On learning a language
An Introduction to Punjabi: Grammar, Conversation and Literature
By Gurinder Singh Mann, Gurdit Singh, Ami P. Shah, Gibb Schreffler and Anne Murphy.
Publication Bureau, Punjabi University, Patiala.
Pages 354. Rs 700.
Reviewed by Tejwant Singh Gill
THIS book is a manual on teaching of Punjabi as a foreign language. Its primary author, Professor Gurinder Singh Mann, heads Chair for Sikh Studies at the University of Santa Barbara, USA. This position enjoins upon him to do research work on the history and religion of the Sikhs. His work in this field goes beyond narration and description, and is chiefly concerned with analysis and evaluation.
New concerns and renewed insights have convinced him that the Punjabi people, migrating abroad, can acquire visibility at a great risk to their historical past. This risk forces them to renounce their culture and forget their language. Such a visibility cannot enable them to claim presence without which their humanity is at stake. Holding onto the residual elements of their past can bring them no solace. The real solace can come only from emergent reorientation, for which the learning of their own language through skills forged and methods developed abroad is indeed a categorical imperative.
To feel the need of this imperative is good enough, but to realise it in concrete form is so very creditable. The author has full claim to this credit, which might have eluded him if worthy associates had not supplanted his cause. Of the four associates, two are Americans by birth and one is an Indian of Gujarati origin. Only one is a Sikh who can claim Punjabi as his native tongue. Interestingly enough, such associates, with their differing background, have been helpful in preparing this manual aimed at the teaching of Punjabi as a foreign language.
How teaching of Punjabi as a foreign language varies from the learning of it as a native language is the issue the author and his associates have faced and resolved in an ingenious way. The learning of a native language is spontaneous and it precedes its deliberate teaching. Utterance is its essential mode that is not identical with forming a sentence. A single word may stand for a sentence. Its utterance in low, medium or high tone may convey varied sense. It is not so in the teaching of a language, particularly when it is of a foreign origin, where grasping the meanings of words, using them in sentences framing a conversation are taught to those for whom being students comes before becoming learners.
Spontaneous learning can flourish the most in the milieu, the aspects and facets of which are not just denoted but more so are connoted by words inhabiting the concerned language. Such a milieu is not available in foreign countries, which are being flocked by the Punjabi people from India and Pakistan. Their visibility is increasing but it can grow into presence only if their contact with Punjabi language gets revitalised. Ironically enough, it is getting devitalised even in the Indian and Pakistani Punjab.

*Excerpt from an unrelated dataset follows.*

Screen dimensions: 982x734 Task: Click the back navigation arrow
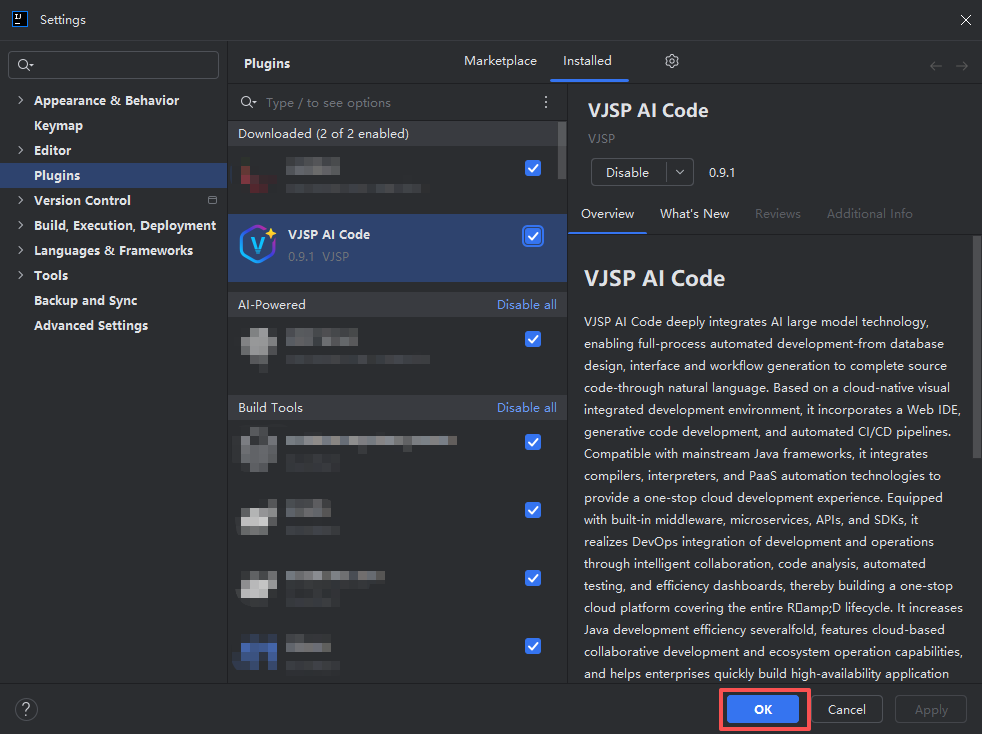(936, 66)
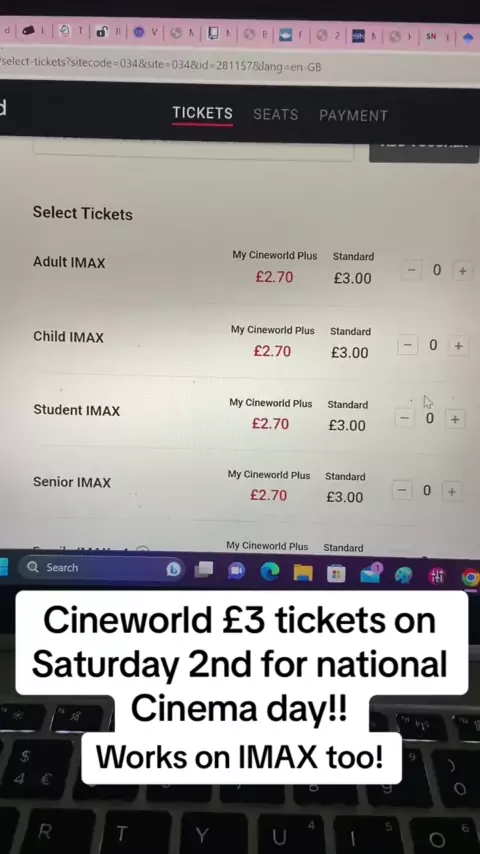
Task: Decrease Senior IMAX ticket count
Action: (402, 490)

Well-intentioned individuals in England, Canada and the US have been trying to meet this eventuality. Manuals meant to teach Punjabi are circulating, mostly used in religious places to acquaint children of migrant families from Punjab with the script of their native language so as to enable them to speak fluently and read it correctly. However, these perfunctory manuals do not enable them to write in Punjabi effectively and veritably. This is essential for not just the competence but also the disposition to do so can replenish their communication and expression to be original in the etymological sense, beyond what it is usually taken to be different in the metaphorical sense.
It is to cultivate the second type of originality that this manual, product of a decade’s diligence, has its cherished aim. It is very comprehensive in scope and range. It begins by acquainting the student with the Gurmukhi alphabet and trudging through the dissemination of grammar, diction and syntax, and culminates in literary appreciation of poetry and prose. Coherence determines the trajectory of this plan, which does get cohesive at places only when overreaching gets the better of explication. This happens as a result of effort flatly meant to underline the specificity of a speaker. Rather than covertly suggest his/her religious faith, is overtly emphasised.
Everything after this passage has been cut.